Sir

In his Essay 'A change of strategy in the war on cancer' (Nature 459, 508–509; 2009), Robert Gatenby proposes that controlling a tumour's growth may be more efficient in the long term than trying to eradicate it. However, it could be some time before we can establish whether such a switch in treatment strategy is clinically beneficial.

To keep cancer in check, Gatenby suggests giving progressively lower doses of cytotoxic drugs, rather than the maximum-tolerated doses used in conventional chemotherapy to try to destroy the tumour.

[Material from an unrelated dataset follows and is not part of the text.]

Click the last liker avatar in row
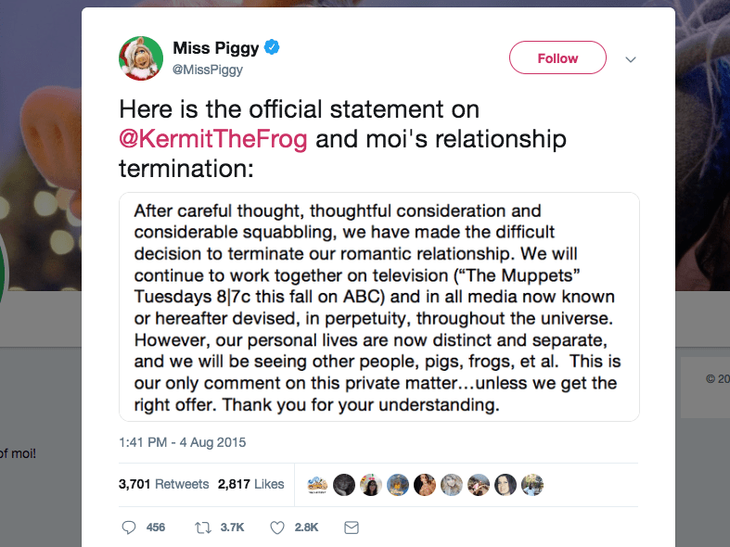The image size is (730, 547). pyautogui.click(x=532, y=485)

In fact, oncologists have for several years been using daily low doses of drugs such as etoposide or cyclophosphamide to control tumours that do not respond to chemotherapy at higher doses, an approach called metronomic therapy. Robert Kerbel and Judah Folkman and their colleagues discovered the potential of metronomic chemotherapy for restricting tumour blood-vessel growth some ten years ago (see, for example, G. Klement et al. J. Clin. Invest. 105, R15–R24; 2000) and Isaiah Fidler and Lee Ellis have proposed that cancer is a chronic disease and should be treated as such (I. J. Fidler and L. M. Ellis Nature Med. 6, 500–502; 2000).

But despite some promising results in adult and paediatric oncology, this approach remains marginal and limited to patients in relapse, or to those for whom conventional treatment has failed. Perhaps this is because a metronomic strategy challenges the predicted success of conventional regimens based on dose intensity.

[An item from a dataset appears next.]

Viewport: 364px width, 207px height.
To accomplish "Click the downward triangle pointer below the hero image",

Paradoxically, many oncologists have adopted metronomic scheduling with blockbuster drugs such as Gleevec, Tarceva and Sutent — targeted therapies administered daily at low doses — even though no one really knows whether a classical regimen of higher doses every three weeks might prove more efficient.

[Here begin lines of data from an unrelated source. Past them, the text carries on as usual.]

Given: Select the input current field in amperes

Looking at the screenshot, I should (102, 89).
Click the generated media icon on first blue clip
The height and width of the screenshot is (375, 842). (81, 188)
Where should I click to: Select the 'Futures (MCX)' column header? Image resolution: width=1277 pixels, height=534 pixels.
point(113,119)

Gatenby's idea of 'adaptative therapy', derived largely from mathematical modelling, is a tour de force. He may be paving the way for advocates of traditional chemotherapy, targeted therapies and metronomic strategies to work together in the patient's best interest. We hope that stakeholders will be prepared to test Gatenby's approach and to revisit the idea of treating cancer as a chronic disease.